Planning the purification process of active cDNA in expression cloning strategies

In principle, it is possible to clone the gene for any receptor that can be expressed in the Xenopus laevis frog oocyte and assayed electrophysiologically (E. S. Levitan, 1988. TINS 11, 41-43). Repeated fractionation of a lambda vector cDNA library made from mRNA which encodes the receptor protein will eventually lead to a single cDNA clone. This strategy poses the question as to how large should a lambda vector cDNA aliquot be at any fractionation stage in order that one may be relatively certain that the aliquot contains the clone of interest, and how many times should the fractionation be repeated in order that one isolate the single clone of interest?

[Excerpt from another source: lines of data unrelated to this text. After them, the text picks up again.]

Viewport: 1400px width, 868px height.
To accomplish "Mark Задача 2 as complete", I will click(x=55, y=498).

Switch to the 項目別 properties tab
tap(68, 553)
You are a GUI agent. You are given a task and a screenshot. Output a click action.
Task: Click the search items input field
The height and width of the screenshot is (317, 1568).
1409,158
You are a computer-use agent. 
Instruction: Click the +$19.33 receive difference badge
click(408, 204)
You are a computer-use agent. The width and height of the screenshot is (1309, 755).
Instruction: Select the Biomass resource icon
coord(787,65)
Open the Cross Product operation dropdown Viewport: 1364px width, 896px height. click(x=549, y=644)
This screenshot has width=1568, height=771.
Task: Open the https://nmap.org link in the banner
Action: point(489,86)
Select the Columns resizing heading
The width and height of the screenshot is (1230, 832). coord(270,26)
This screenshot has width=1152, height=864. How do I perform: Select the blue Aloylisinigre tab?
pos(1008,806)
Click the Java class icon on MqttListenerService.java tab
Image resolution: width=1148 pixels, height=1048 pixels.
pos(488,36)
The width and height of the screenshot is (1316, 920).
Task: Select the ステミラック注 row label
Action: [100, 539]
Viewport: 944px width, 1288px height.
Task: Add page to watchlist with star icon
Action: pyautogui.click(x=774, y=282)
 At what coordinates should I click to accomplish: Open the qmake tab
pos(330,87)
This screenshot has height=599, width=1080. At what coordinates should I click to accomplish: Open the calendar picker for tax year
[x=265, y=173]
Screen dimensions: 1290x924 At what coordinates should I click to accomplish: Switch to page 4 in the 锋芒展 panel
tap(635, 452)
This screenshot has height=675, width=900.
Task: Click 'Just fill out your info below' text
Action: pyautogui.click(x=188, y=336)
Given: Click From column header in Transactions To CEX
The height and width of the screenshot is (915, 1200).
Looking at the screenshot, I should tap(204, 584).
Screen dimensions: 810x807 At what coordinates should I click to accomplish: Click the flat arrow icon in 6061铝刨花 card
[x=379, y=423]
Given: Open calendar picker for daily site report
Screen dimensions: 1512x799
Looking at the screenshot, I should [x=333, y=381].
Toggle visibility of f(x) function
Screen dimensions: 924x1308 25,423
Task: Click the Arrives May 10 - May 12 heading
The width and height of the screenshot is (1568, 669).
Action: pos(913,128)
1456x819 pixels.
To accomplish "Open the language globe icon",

The purification of active cDNA is an iterative process. At each fractionation stage we specify the probability of at least one active cDNA in the total aliquot to be high. The required size of the aliquot taken depends upon this specified probability and the additional probability of selecting at random an individual cDNA which is active. We require an estimate of the latter probability for the initial stage. For subsequent stages Baye's estimators of these probabilities are used in the formula for calculating the aliquot size at each stage. We show how to perform this calculation when there is equal amplification of the active and remaining sequences and when the active sequence has a non-representative (unequal) amplification.

When equal amplification holds a relatively simple formula is provided for calculating the expected number of stages needed in the process. When unequal amplification holds there is no simple calculation for this quantity and the entire sequence of calculations leading to termination of the process must be performed.

In either case the minimum lambda vector amplification (growth) factor required at each stage to yield an adequate amount of cDNA for analysis is calculable.